AHA News: Fresh Truck Helps Boston's Neighborhoods Connect to Healthy Meals
THURSDAY, Oct. 24, 2019 (American Heart Association News) -- Three converted school buses rumble through 18 low-income Boston neighborhoods. They carry the cargo that for too long has been scarce: fresh, healthy food.
These mobile grocery stores, called Fresh Truck, bring some 30 to 40 varieties of affordable vegetables and fruits to homes most in need. The aim is to improve health, said Josh Trautwein, who runs the social enterprise About Fresh with co-founder Annika Morgan.
Trautwein, 32, got a taste of food insecurity at his first job out of college, at a health center coordinating a nutrition program for low-income families. When the only grocery store temporarily closed (and later reopened as a pricey chain store), he began to understand how food deserts affect people's ability to eat a healthy diet.
Fresh Truck helps fill the need – for good food and education.
It doesn't charge typical grocery store margins. There's a lot of diversity across Boston neighborhoods, so it carries cultural staples like yuca, mangoes and plantains. Trautwein and team skip the lectures about bad foods, instead focusing on sharing with kids how "healthy food has you at your best" at school and for sports, for energy and for mood.
"We're trying to create opportunities for kids to fall in love with healthy food," Trautwein said.

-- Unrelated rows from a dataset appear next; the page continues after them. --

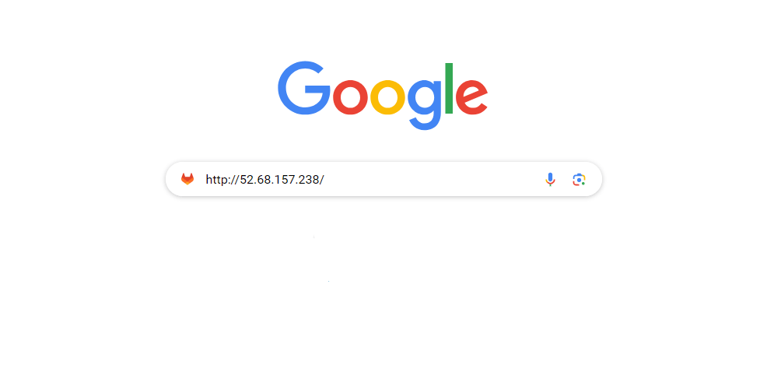
Task: Place cursor after the URL's trailing slash
Action: pos(324,180)
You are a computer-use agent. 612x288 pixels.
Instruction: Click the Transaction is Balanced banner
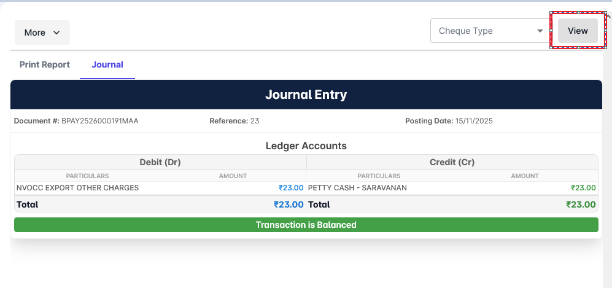(306, 225)
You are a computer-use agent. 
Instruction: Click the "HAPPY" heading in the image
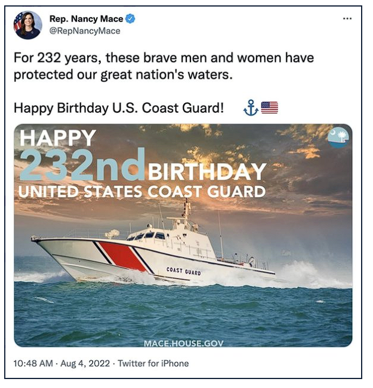[x=57, y=138]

Fresh Truck also partners with local medical providers and nonprofits to host pop-up markets where they sell healthy foods. Community partners offer everything from blood pressure testing to culturally appropriate cooking classes.
But Trautwein is on a path to do more. Last year, his nonprofit created FreshConnect, a digital platform to make it possible for health care providers and other organizations to prescribe food as medicine – food that folks can buy on Fresh Truck through a gift card system. In return, providers get information on their patients' eating habits to analyze the health impact.
"Food is one of the principal drivers of chronic disease and health care utilization," Trautwein said. "A lot of people get sick because they don't have money for healthy food or it's not close by in their community."
Nearly 40 million Americans live in homes that don't always have enough food for everyone in the family, according to Feeding America. In three of the poorest areas of greater Boston – Roxbury, Dorchester and Mattapan – there are more fast food restaurants per capita than all other neighborhoods combined, and those neighborhoods experience the city's worst health outcomes, Trautwein said.
To make change, evidence matters.
A recent investment from the American Heart Association's Social Impact Fund will help FreshConnect reach more patients. It aims to reach a sufficient scale to prove the health benefits for patients and cost savings for health care organizations when they subsidize the purchase of healthy foods.
"We're going to be able to make more of a data-driven case for impact," Trautwein said.